Ich bin mittlerweile zu der Ansicht gekommen, dass man lange noch nicht über Ethik sprechen muss, um Tierversuche problematisch zu finden. Allein aus wissenschaftlicher Perspektive kommen da viele Zweifel auf. Ich habe die Hoffnung, dass der Workshop eine sehr gute Veranstaltung wird, weil wir kompetente Leute im Programm haben und sich überwiegend VeterinärmedizinerInnen, ForscherInnen usw. angemeldet haben.

Selbstverständlich sind „wir“ (vom Tierschutz? für die Tiere? Zweifelnden?) für gute Wissenschaft. Selbstverständlich sind „die“ (vom Tierverbrauch? gegen die Tiere? Überzeugten?) für Ethik. Das Verhältnis zwischen diesen beiden Großbegriffen ist aber denkbar schlecht bestimmt und so muss man, so denke ich, lange und detailliert miteinander über spezifische Probleme reden und darf sich nicht in Gemeinplätzen und wohlfeilen Slogans verlieren.

Ein Grund, weshalb bei dem Workshop nicht alle Zweifel geklärt werden konnten, liegt darin, dass ich das Politische an der Debatte vergessen hatte, die Wissenschaftspolitik, um genauer zu sein.

Es gibt eine ganze Reihe von „Charmeoffensiven“ der Wissenschaft, welche die breitere Bevölkerung und dabei auch und besonders junge Leute früh „für das System“ gewinnen möchten. Dabei sind viele Menschen, die (noch) Tierversuche durchführen müssen, meinem Eindruck nach vielfach nicht so dogmatisch.

Und doch erfahren viele engagierte, selbstlose KollegInnen, die das mit den Tieren, mit der Wissenschaft und mit dem gesetzlichen Auftrag der Überwachung und ja, auch der Abschaffung von Tierversuchen ernst nehmen, vielfach Abwertung.

In einem derart politisierten System muss man sich, so denke ich, ethisch nicht viel vormachen. Es gehört kein Politikstudium dazu zu erkennen, dass es auch eine politische Frage ist, welche Veranstaltungen mit welchen Inhalten für wen zugänglich gemacht werden. Hier besteht grundsätzlich die Gefahr, dass nur gehört wird, was gehört werden soll.

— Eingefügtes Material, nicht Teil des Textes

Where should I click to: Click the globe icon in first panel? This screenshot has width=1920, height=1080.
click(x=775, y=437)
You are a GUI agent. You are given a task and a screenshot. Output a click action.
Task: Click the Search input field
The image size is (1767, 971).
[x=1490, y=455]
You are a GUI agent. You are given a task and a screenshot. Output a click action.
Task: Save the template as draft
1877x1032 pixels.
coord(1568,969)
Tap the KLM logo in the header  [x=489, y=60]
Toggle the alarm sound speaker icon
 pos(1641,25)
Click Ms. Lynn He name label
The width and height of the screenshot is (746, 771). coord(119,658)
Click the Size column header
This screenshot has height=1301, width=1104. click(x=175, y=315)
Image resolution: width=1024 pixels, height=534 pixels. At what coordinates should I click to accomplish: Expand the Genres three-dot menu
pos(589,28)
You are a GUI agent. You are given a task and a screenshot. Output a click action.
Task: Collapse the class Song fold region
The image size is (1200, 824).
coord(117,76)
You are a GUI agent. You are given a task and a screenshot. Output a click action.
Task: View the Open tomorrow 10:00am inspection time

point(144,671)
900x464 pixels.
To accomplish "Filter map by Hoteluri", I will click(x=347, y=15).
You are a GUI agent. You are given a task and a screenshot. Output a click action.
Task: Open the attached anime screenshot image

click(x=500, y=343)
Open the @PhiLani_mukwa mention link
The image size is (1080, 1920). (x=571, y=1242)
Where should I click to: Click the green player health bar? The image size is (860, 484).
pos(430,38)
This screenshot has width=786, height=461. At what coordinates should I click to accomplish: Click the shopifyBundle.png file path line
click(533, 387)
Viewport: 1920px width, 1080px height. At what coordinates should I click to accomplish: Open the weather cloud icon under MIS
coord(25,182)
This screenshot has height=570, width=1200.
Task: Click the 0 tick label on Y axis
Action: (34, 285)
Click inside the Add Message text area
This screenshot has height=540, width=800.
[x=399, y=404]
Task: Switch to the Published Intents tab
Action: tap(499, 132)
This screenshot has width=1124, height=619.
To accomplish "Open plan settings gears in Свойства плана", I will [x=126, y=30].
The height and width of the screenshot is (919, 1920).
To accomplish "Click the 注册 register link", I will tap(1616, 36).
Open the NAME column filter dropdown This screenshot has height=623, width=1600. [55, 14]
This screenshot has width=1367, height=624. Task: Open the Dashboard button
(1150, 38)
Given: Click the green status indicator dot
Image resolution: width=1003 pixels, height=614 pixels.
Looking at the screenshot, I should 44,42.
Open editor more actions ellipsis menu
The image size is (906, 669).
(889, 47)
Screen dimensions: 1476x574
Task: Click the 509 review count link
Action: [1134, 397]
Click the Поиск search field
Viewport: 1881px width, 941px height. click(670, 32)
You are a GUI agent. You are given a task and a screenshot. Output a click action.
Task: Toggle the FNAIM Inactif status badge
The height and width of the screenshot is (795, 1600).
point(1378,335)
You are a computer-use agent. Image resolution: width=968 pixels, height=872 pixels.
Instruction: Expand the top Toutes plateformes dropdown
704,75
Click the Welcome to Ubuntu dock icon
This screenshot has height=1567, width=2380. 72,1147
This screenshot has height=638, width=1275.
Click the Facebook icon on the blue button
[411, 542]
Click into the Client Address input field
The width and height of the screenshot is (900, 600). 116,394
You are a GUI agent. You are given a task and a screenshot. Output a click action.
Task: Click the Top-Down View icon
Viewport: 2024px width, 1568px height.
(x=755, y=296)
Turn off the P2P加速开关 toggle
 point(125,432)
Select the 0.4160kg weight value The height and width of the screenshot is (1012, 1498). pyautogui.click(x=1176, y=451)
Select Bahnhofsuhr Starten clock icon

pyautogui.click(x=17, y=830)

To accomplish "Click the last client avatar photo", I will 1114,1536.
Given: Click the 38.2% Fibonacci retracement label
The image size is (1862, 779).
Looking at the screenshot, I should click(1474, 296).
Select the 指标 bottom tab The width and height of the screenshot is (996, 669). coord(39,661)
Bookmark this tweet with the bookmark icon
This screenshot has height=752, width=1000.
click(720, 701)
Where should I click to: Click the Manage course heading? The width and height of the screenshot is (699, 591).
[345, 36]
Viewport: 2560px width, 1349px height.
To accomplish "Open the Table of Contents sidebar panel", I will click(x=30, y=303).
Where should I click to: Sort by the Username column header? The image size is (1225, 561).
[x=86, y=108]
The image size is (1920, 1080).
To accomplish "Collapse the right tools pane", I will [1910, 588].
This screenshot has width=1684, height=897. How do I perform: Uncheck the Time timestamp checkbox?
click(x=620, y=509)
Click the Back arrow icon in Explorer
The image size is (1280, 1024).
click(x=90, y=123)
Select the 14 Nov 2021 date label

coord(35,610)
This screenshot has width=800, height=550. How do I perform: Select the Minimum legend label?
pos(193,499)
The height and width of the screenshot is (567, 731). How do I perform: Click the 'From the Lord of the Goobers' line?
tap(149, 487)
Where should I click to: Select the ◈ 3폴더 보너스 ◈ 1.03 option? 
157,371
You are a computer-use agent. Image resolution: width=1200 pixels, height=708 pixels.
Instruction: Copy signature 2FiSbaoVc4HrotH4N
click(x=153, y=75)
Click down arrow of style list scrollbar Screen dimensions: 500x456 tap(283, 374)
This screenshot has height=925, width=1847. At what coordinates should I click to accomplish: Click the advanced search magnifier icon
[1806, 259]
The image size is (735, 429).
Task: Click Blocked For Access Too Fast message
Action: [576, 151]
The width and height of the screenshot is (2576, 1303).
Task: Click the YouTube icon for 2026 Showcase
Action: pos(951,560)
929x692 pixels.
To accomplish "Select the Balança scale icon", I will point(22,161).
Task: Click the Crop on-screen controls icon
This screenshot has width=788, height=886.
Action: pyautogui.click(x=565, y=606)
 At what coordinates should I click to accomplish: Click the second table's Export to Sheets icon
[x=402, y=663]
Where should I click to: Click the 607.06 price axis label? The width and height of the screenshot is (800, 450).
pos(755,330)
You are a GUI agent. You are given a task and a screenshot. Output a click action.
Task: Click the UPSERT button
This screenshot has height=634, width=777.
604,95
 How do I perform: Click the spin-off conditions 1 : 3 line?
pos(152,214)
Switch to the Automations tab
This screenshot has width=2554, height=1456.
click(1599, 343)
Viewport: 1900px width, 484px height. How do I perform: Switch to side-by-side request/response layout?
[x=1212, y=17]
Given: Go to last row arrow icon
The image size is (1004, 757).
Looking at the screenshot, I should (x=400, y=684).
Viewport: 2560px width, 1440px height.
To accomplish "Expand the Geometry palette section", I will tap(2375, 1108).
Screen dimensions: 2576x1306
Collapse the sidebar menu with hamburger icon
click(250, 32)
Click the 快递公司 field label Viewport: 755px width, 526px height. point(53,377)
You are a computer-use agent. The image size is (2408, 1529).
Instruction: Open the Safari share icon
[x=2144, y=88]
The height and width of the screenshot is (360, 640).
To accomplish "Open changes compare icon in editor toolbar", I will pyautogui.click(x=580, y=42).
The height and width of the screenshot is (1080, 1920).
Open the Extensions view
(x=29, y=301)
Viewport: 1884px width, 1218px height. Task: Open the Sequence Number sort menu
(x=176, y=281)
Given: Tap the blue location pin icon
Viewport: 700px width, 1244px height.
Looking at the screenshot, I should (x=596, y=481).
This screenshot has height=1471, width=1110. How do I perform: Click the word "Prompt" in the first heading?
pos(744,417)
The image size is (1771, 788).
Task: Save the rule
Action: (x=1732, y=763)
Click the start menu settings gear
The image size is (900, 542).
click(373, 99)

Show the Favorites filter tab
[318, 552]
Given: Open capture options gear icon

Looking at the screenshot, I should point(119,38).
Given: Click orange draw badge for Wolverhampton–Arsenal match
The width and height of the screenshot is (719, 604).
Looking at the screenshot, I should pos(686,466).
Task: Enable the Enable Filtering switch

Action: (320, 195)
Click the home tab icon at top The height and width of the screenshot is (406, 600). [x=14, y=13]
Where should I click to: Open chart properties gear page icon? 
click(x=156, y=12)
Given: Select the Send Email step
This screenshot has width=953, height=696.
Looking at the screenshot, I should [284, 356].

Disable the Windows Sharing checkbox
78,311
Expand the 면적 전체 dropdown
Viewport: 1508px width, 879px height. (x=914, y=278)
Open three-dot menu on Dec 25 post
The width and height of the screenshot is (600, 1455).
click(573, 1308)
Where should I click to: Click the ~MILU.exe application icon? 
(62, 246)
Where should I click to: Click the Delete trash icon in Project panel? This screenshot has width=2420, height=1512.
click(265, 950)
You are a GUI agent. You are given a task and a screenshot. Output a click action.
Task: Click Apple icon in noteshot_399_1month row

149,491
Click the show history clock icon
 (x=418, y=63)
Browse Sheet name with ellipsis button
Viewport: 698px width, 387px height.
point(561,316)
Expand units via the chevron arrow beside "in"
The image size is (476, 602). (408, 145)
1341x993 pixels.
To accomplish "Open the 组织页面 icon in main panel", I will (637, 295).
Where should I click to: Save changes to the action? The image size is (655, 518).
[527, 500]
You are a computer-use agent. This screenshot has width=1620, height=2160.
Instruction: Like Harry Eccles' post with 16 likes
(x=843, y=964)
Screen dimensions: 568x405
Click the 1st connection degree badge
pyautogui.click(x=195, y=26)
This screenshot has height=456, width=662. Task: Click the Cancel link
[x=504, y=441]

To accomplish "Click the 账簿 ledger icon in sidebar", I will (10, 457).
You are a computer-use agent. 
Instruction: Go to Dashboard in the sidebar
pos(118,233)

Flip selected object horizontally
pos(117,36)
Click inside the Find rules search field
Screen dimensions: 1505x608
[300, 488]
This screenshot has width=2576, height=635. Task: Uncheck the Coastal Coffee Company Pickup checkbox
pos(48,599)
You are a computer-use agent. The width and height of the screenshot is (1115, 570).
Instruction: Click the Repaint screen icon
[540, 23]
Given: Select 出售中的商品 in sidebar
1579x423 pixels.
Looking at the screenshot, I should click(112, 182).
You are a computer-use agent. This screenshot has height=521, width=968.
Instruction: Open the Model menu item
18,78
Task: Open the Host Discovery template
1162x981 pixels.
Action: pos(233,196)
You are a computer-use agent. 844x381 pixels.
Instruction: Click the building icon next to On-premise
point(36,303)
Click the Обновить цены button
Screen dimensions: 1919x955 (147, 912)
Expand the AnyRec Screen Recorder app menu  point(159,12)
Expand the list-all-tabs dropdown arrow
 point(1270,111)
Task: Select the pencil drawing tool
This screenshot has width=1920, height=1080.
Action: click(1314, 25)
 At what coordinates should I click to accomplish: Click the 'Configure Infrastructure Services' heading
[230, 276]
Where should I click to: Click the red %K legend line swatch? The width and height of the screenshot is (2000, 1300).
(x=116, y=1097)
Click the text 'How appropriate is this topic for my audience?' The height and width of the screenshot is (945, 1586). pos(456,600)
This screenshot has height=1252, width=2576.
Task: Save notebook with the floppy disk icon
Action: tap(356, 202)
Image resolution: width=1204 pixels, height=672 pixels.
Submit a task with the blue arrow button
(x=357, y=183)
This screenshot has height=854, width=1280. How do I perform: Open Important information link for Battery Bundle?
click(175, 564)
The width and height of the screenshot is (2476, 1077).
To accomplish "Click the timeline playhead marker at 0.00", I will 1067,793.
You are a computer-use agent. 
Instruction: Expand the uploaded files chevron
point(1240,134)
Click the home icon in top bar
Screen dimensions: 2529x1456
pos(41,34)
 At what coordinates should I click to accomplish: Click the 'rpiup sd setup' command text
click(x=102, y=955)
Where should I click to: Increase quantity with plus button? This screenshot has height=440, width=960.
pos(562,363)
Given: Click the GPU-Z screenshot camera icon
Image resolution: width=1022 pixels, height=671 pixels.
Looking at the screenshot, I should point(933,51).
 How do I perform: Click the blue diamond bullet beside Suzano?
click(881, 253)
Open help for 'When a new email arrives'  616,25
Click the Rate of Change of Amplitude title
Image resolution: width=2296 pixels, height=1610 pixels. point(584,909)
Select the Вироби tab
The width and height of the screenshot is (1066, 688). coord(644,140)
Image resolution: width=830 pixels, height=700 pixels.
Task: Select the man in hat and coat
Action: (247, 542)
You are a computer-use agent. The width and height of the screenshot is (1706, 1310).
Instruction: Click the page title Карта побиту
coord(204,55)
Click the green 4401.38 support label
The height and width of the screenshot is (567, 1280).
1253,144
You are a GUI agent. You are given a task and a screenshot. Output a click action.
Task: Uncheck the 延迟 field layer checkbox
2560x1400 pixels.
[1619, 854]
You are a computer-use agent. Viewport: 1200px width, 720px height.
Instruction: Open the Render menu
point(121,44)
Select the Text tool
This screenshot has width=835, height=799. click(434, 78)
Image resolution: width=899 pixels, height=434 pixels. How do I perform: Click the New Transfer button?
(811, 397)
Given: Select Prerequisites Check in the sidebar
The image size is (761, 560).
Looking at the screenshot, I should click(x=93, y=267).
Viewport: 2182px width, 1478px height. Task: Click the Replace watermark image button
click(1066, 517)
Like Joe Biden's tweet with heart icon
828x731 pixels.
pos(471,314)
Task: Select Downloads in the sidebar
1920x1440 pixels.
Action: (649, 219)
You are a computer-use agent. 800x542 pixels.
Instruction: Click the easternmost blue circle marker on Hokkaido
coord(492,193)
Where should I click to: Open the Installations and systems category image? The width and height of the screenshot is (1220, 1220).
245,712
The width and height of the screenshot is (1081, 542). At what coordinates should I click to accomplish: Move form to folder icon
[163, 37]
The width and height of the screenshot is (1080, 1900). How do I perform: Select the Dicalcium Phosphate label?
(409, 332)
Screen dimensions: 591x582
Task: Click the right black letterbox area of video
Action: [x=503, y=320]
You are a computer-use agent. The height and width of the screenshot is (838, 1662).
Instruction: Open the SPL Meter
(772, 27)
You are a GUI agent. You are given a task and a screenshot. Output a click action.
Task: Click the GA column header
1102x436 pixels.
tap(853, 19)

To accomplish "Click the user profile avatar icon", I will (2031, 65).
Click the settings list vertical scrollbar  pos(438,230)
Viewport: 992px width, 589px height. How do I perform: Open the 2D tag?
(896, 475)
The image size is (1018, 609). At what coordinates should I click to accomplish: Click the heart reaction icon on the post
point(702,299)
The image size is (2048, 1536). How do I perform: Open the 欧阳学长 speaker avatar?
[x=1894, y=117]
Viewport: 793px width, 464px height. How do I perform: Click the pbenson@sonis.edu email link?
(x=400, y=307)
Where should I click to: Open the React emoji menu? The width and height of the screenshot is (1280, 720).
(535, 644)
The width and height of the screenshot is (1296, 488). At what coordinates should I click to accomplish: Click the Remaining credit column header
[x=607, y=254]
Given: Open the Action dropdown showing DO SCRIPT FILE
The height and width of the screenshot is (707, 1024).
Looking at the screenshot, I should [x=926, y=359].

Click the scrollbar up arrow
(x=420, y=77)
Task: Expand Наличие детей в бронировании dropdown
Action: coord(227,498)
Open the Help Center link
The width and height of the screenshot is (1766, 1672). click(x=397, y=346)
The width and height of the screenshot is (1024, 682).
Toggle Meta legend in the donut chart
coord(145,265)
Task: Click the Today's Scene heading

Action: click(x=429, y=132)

Vor allem aber werden mit einer solchen Bequemlichkeit Probleme tangiert, die tiefer liegen als die einer irgendwie „angewandten“ Ethik. So zum Beispiel auch das Problem, was es heißt, im Umgang mit Tieren wirklich Mensch und menschlich zu sein – und was sich gemeinschaftlich dafür tun lässt.